After receiving information from Penny that USAG was planning to report the Nassar allegations to law enforcement in July 2015, Blackmun and Ashley did not alert anyone on the USOC board of directors or anyone from the USOC SafeSport team, the report notes.
Blackmun, the USOC CEO since 2010, unexpectedly resigned Feb. 28, citing “ongoing health issues resulting from prostate cancer,” according to a USOC statement.

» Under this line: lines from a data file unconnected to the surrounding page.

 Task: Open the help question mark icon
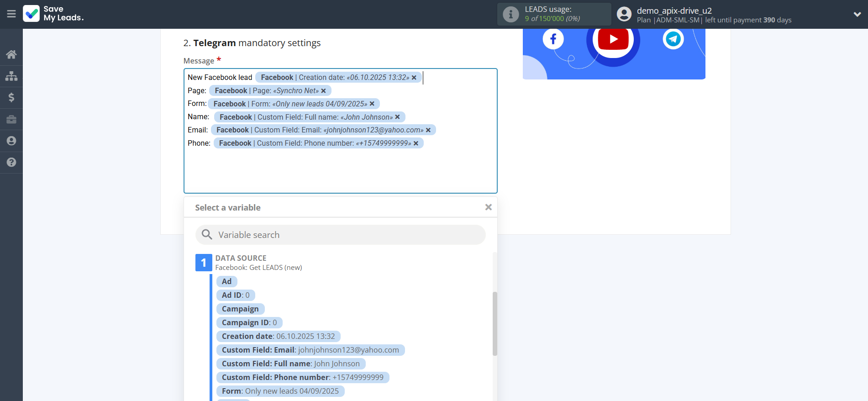(x=11, y=162)
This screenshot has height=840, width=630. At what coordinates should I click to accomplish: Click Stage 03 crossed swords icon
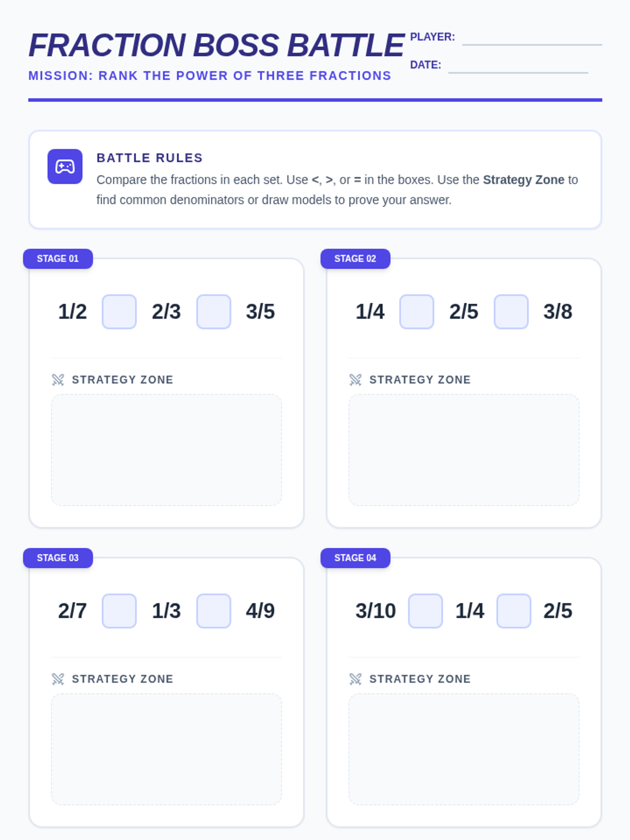(x=58, y=679)
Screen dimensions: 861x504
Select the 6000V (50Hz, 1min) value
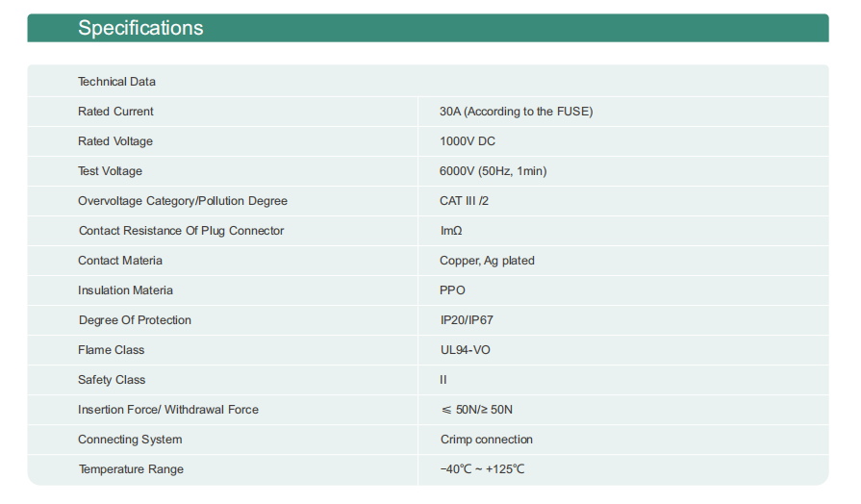tap(493, 171)
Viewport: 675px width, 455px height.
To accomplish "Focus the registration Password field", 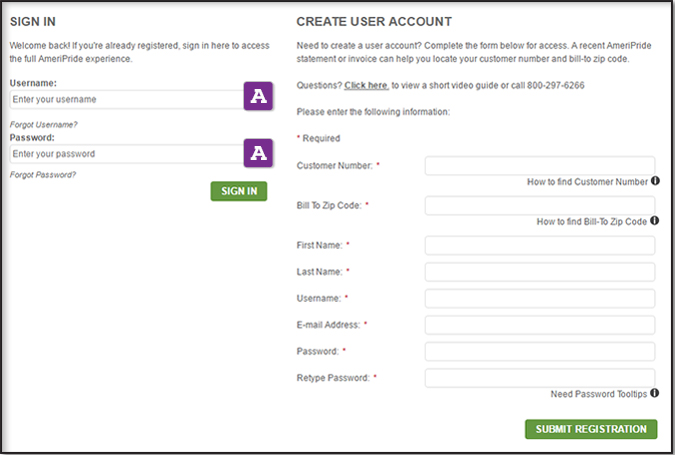I will 539,351.
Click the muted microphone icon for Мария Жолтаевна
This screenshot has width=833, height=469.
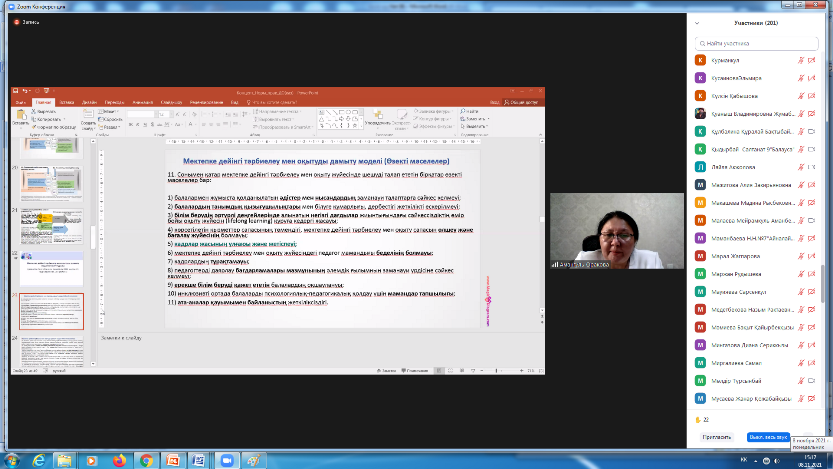click(800, 255)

His departure came immediately after the 2018 Winter Olympic Games in South Korea, which he did not attend, and occurred as the USOC faced public backlash and the congressional inquiries into the organization’s handling of the Nassar case and abuse allegations in other sports under the USOC umbrella.
Ashley, whose high-profile presence within the USOC was highlighted in February with his appearance on stage at the organization’s closing news conference in Pyeongchang, also was a recipient of the Penny email identifying Nassar, according to a copy of the email that is included in the report. However, the investigation found that the email no longer existed in his account. Ashley told investigators that “he had no recollection of ever receiving or deleting the September 8, 2015 email.”
As part of its investigation, Ropes & Gray requested the USOC hire an independent forensics firm to review the USOC’s electronic database.
The report also says that Blackmun emphasized in his interview with investigators that within weeks of learning about the allegations against Nassar, he had “initiated an internal effort at the USOC to alert his SafeSport team to the allegations and to confirm that the USOC was taking all appropriate steps to respond to the allegations and ensure athlete safety.”
But, the report says, “no such conversations were had and no such steps were taken.” The investigators said that legal counsel to the USOC “found no documentary support in the form of an email, calendar entry or other record at the USOC that reflects any internal project or working group or other effort to address the Nassar allegations until after the Indianapolis Star broke the story about Nassar’s abuse in September 2016.”
The report further states that none of the individuals at the USOC “with whom Mr. Blackmun recalled conferring, or with whom he believed he may have conferred, have any recollection of any meeting or discussion about either the athlete concerns or the need for a thoughtful internal review and response by the USOC.”